We developed this question because we would like the students to infer that the five historical sites all gathered near the Singapore River. It indicates that trading has taken place in the regions near the Singapore River and objects from different countries were once exchanged there and that is why a large number of shards of different origins could be excavated in these regions.This question requires the students to be observant and we believe that the ability to observe and infer is essential for students.

In the process, we learnt how to stand in the shoes of students and hence create activities that are interesting for them. Secondly, we have realized how important teamwork and cooperation are in the process. The task has enabled us to value our working (studying) partners more which I think is essential for our upcoming Project Work course in JC1. Hence, I believe the WOW! Attachment has really prepared me for JC. 

Apart from these tasks, we also went on two field trips to the National Museum of Singapore and the NUS Baba House.
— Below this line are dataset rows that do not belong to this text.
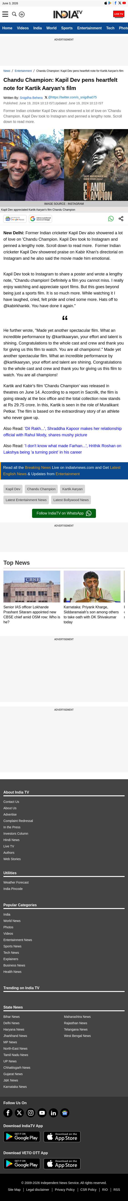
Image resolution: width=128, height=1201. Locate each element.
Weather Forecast (16, 882)
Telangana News (76, 1029)
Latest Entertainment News (26, 500)
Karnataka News (15, 1087)
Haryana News (13, 1029)
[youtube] (42, 1112)
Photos (8, 927)
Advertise (10, 814)
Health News (12, 972)
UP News (10, 1061)
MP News (10, 1042)
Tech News (11, 952)
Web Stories (12, 859)
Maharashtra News (77, 1017)
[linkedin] (53, 1112)
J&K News (10, 1080)
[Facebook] (8, 1112)
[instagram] (30, 1112)
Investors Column (15, 833)
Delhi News (11, 1023)
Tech (110, 28)
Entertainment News (17, 940)
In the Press (11, 827)
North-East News (15, 1048)
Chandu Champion (41, 489)
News (6, 70)
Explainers (10, 959)
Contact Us (11, 802)
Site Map (14, 1189)
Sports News (12, 946)
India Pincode (13, 889)
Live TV (8, 846)
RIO (105, 1189)
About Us (10, 808)
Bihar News (11, 1017)
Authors (8, 852)
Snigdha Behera (31, 98)
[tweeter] (19, 1112)
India (37, 28)
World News (11, 921)
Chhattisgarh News (16, 1067)
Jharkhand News (15, 1036)
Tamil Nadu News (15, 1055)
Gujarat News (13, 1074)
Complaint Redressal (18, 821)
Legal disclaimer (37, 1189)
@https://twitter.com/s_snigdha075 (72, 97)
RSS (116, 1189)
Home (7, 28)
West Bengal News (77, 1036)
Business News (14, 965)
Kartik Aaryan (72, 489)
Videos (23, 28)
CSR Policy (88, 1189)
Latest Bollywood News (71, 500)
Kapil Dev (13, 489)
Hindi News (11, 840)
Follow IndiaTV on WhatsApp (64, 513)
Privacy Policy (65, 1189)
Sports (67, 28)
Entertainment (89, 28)
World (51, 28)
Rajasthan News (75, 1023)
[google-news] (64, 1112)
Firstly, for the National Museum of Singapore, we went for the archaeology exhibition on the B1 floor, hoping to learn some additional information about Singapore historical sites and archaeology. We also went for the “Singapura: 700 Years” exhibition near the archaeology exhibition, hoping to learn more about the Singapore history (since the three of us are foreigners).

The NUS Baba House trip was the most fun field trip I have had in the two years I have been in Singapore. The NUS Baba House showcases Peranakan history, architecture and heritage. The guide was enthusiastic and humorous and we have really learnt a lot about the Peranakan life in the past. The decor inside the house was truly amazing and it gripped our attention right away. We also gained understanding of the female discrimination during the time. I think we should not take the relative gender equality we have nowadays for granted. We should look more to history and continue to make efforts to make this world a more equal, harmonious place.

Lastly, I also attended the opening ceremony of the exhibition Curating Lab: Phase 03 at NUS Museum. That night was unforgettable. After the ceremony, we had a better understanding of contemporary art and the debates over its importance and position in society.

This month’s experience has been really great and exciting, and I am thankful for the chance to be an intern at NUS Museum.